Dataset records:
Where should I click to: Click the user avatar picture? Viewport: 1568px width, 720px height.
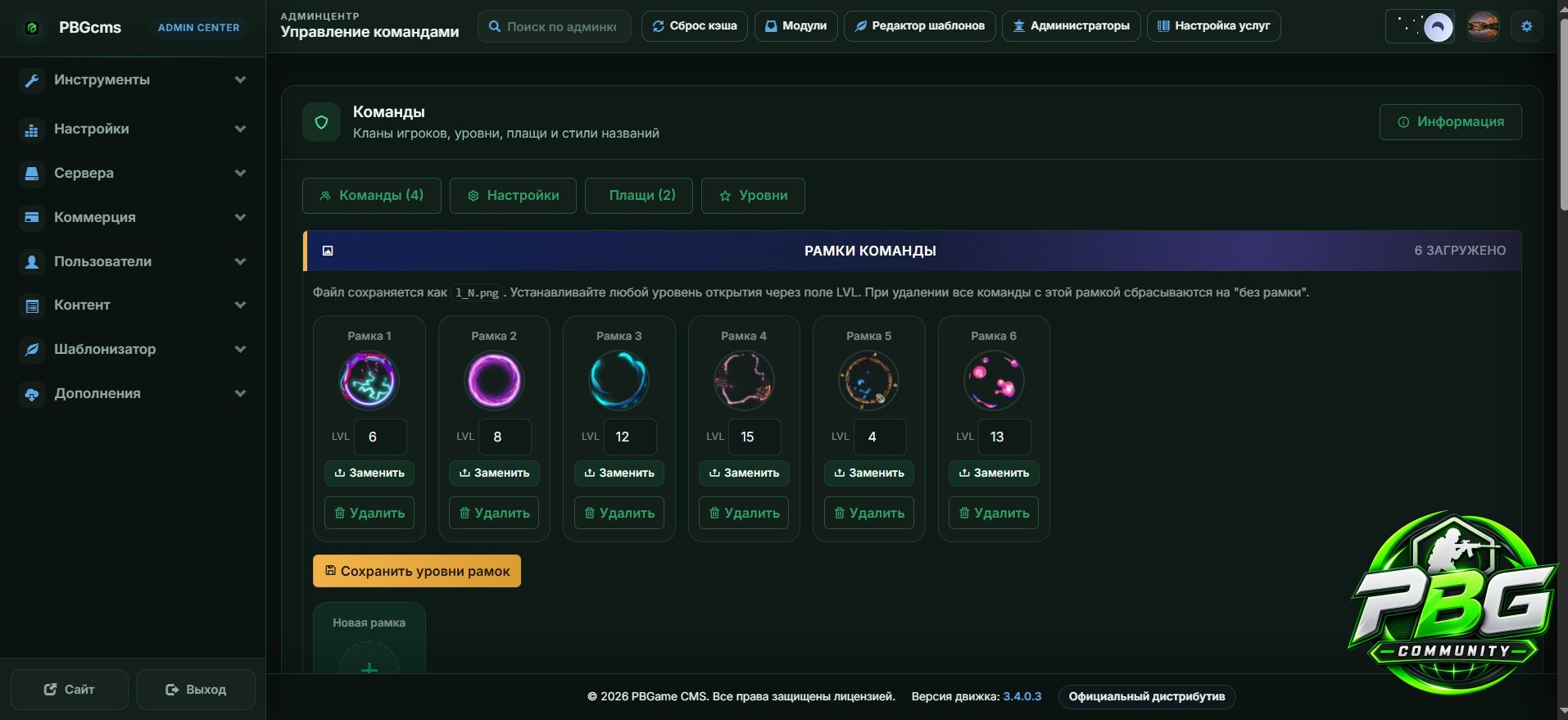click(x=1484, y=26)
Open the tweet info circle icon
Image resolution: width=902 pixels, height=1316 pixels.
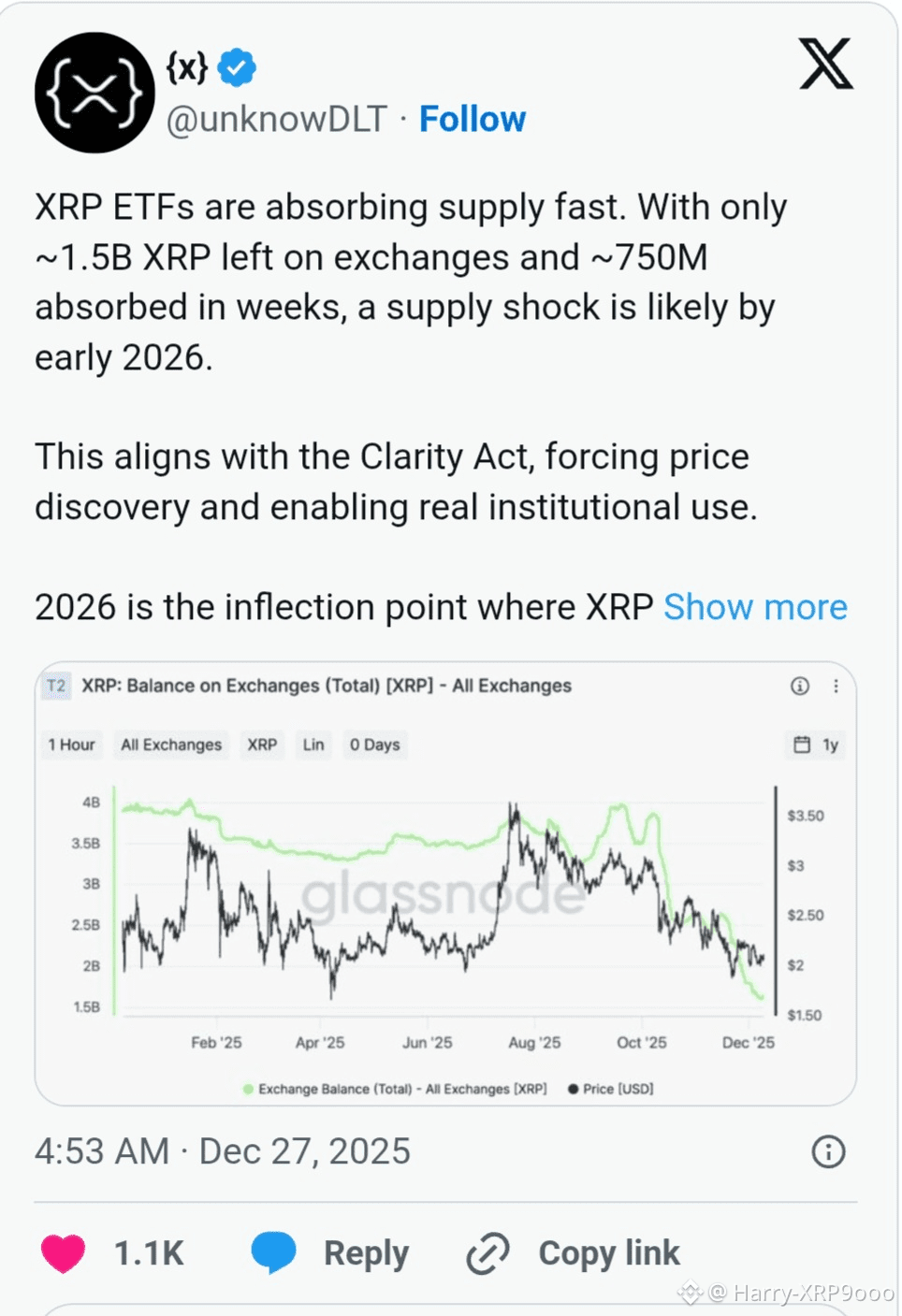pos(828,1151)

Task requirements: Reproduce the lines of the listing exactly, starting at the one that contains "Image resolution: width=902" and continuing through the final line, but leave out the pictures.

Task output:
Image resolution: width=902 pixels, height=1316 pixels.
pos(828,1151)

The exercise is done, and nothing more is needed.